Exercise aim. Copy out precisely the line that holds "You are a computer-use agent. 900x559 pixels." and all the lines following it in the data, up to and including the last one, and no others.

[Source information Boundary: Start]

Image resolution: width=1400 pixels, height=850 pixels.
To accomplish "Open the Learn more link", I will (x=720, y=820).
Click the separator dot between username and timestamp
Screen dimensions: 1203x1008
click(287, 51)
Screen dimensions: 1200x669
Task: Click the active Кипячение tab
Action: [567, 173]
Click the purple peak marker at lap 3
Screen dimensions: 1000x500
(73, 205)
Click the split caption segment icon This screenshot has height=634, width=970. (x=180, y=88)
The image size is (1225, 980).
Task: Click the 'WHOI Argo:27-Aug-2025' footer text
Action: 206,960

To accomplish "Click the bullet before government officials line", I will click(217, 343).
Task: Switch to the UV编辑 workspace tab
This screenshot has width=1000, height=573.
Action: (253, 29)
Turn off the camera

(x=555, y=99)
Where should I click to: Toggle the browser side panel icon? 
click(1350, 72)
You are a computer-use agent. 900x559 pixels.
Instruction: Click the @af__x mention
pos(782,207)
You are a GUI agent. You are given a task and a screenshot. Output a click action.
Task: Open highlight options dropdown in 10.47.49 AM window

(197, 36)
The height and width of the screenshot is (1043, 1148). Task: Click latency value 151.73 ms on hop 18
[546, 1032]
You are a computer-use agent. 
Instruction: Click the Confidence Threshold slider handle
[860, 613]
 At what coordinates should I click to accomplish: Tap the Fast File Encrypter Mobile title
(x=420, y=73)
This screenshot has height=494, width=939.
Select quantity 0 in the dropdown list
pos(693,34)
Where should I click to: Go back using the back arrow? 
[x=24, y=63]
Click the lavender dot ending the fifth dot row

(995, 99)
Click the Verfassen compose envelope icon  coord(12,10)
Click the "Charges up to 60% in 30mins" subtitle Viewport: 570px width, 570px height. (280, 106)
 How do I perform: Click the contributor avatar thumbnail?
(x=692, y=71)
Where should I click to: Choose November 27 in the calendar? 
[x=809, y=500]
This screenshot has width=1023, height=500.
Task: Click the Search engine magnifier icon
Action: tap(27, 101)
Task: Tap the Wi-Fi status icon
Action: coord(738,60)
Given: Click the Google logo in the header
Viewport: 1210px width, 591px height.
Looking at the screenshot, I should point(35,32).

[Source information Boundary: End]

Answer section.
You are a computer-use agent. 900x559 pixels.
Instruction: Click the @af__x mention
pos(782,207)
You are a GUI agent. You are given a task and a screenshot. Output a click action.
Task: Open highlight options dropdown in 10.47.49 AM window

(197, 36)
The height and width of the screenshot is (1043, 1148). Task: Click latency value 151.73 ms on hop 18
[546, 1032]
You are a computer-use agent. 
Instruction: Click the Confidence Threshold slider handle
[860, 613]
 At what coordinates should I click to accomplish: Tap the Fast File Encrypter Mobile title
(x=420, y=73)
This screenshot has height=494, width=939.
Select quantity 0 in the dropdown list
pos(693,34)
Where should I click to: Go back using the back arrow? 
[x=24, y=63]
Click the lavender dot ending the fifth dot row

(995, 99)
Click the Verfassen compose envelope icon  coord(12,10)
Click the "Charges up to 60% in 30mins" subtitle Viewport: 570px width, 570px height. (280, 106)
 How do I perform: Click the contributor avatar thumbnail?
(x=692, y=71)
Where should I click to: Choose November 27 in the calendar? 
[x=809, y=500]
This screenshot has width=1023, height=500.
Task: Click the Search engine magnifier icon
Action: tap(27, 101)
Task: Tap the Wi-Fi status icon
Action: coord(738,60)
Given: Click the Google logo in the header
Viewport: 1210px width, 591px height.
Looking at the screenshot, I should point(35,32).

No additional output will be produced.